# [Prompt]
Of all the lines in the entries below, give again exactly those starting at the line containing "카디스 (127, 952)" and ending at the line containing "호텔 르네상스 (188, 100)", both ends included, and no others.

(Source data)
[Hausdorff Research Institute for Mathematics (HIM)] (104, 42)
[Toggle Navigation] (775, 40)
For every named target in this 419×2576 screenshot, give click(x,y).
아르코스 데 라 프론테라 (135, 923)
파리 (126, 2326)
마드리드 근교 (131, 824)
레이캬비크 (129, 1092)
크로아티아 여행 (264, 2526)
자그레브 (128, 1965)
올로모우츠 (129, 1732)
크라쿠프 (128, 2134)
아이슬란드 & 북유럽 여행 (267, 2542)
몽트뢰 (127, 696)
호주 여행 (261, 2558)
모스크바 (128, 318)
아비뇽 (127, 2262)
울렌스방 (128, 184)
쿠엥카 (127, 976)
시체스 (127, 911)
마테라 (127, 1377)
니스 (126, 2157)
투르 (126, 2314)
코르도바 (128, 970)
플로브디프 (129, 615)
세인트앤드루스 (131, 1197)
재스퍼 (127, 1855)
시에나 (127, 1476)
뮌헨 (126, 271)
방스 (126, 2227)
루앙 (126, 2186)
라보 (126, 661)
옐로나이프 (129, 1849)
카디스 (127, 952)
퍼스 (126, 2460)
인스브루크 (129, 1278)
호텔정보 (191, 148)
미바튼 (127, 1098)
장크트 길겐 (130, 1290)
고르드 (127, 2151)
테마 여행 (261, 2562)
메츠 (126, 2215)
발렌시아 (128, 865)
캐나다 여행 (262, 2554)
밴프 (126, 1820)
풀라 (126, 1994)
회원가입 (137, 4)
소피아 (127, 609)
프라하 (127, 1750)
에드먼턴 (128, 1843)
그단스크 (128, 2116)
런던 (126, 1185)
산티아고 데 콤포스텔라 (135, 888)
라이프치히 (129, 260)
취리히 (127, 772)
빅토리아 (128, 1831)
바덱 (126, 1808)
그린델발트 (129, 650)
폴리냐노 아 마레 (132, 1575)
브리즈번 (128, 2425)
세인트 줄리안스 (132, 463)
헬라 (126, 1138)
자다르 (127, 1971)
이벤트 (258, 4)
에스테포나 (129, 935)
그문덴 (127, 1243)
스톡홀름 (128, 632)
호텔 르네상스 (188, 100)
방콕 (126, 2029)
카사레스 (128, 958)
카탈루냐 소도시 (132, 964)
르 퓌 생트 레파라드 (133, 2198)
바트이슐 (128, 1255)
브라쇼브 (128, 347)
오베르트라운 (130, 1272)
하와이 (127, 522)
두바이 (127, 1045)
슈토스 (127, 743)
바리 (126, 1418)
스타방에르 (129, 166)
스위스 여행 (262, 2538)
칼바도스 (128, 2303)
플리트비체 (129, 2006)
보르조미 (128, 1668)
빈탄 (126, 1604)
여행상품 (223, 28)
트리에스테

# [Result of the task]
카디스 (127, 952)
퍼스 (126, 2460)
인스브루크 (129, 1278)
호텔정보 (191, 148)
미바튼 (127, 1098)
장크트 길겐 (130, 1290)
고르드 (127, 2151)
테마 여행 (261, 2562)
메츠 (126, 2215)
발렌시아 (128, 865)
캐나다 여행 (262, 2554)
밴프 (126, 1820)
풀라 (126, 1994)
회원가입 (137, 4)
소피아 (127, 609)
프라하 (127, 1750)
에드먼턴 (128, 1843)
그단스크 (128, 2116)
런던 (126, 1185)
산티아고 데 콤포스텔라 (135, 888)
라이프치히 (129, 260)
취리히 (127, 772)
빅토리아 (128, 1831)
바덱 (126, 1808)
그린델발트 (129, 650)
폴리냐노 아 마레 (132, 1575)
브리즈번 (128, 2425)
세인트 줄리안스 (132, 463)
헬라 (126, 1138)
자다르 (127, 1971)
이벤트 (258, 4)
에스테포나 (129, 935)
그문덴 (127, 1243)
스톡홀름 (128, 632)
호텔 르네상스 (188, 100)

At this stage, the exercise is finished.